Connections use cubic Bezier curves with control points positioned below the start and left of the end, creating a smooth 'down then right' visual flow.
Automatic snapping validates target connection points against rules: no self-connections, no left-to-left connections, and at most one connection per node pair.
Box selection uses collision detection to find nodes fully within the rectangle, then also selects connections whose source nodes are selected.
Canvas auto-scrolls when dragging or selecting near the viewport edge, with a global flag to prevent accidental scrolling.
Data persistence uses a single watch on the entire canvas state, writing to localStorage with toRaw() for safe serialization.
The project is open-source on GitHub at Fate-ui/flowChart.
Conclusions

The Service class pattern is a pragmatic alternative to complex state machines for managing multi-interaction UI components—each service owns a slice of the interaction logic and communicates via events.

Recording mouse offset on drag start is a small detail that dramatically improves UX; many amateur implementations skip this and cause node jumping.

The decision to use a single global event listener rather than per-service listeners is a smart tradeoff—it prevents event loss during fast interactions and centralizes event management.

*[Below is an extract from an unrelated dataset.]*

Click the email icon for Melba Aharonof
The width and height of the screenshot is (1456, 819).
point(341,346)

Bezier curve control point placement is an underappreciated design decision; the 'down then left' approach here mimics how professional tools like draw.io handle connections.

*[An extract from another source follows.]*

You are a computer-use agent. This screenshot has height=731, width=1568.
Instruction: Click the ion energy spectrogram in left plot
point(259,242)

The connection rule validation (no self-connections, type matching, single connection per pair) shows that even a 'simple' flowchart needs a surprising amount of business logic.

Using toRaw() before serializing Vue reactive data is a best practice that many developers overlook, leading to serialization errors with Proxy objects.

The auto-scroll implementation with a global flag is a clean solution to a common problem—preventing scroll interference when the user is just hovering near the edge.

Concepts & terms
Service Class Pattern
An architectural pattern where each complex interaction (drag, connect, select) is encapsulated in its own class, keeping Vue components thin and logic modular.
Event Bus (mitt)
A lightweight publish-subscribe pattern using the mitt library to broadcast mouse events from a single listener to multiple service classes, preventing event loss.
Cubic Bezier Curve
A smooth curve defined by two endpoints and two control points. Used here to create natural-looking connection lines between flowchart nodes.
tryOnScopeDispose
A VueUse utility that automatically runs cleanup code when a Vue component's scope is destroyed, preventing memory leaks from event listeners.
toRaw
A Vue API that returns the raw, non-reactive object from a reactive Proxy, necessary for safe JSON serialization of Vue reactive state.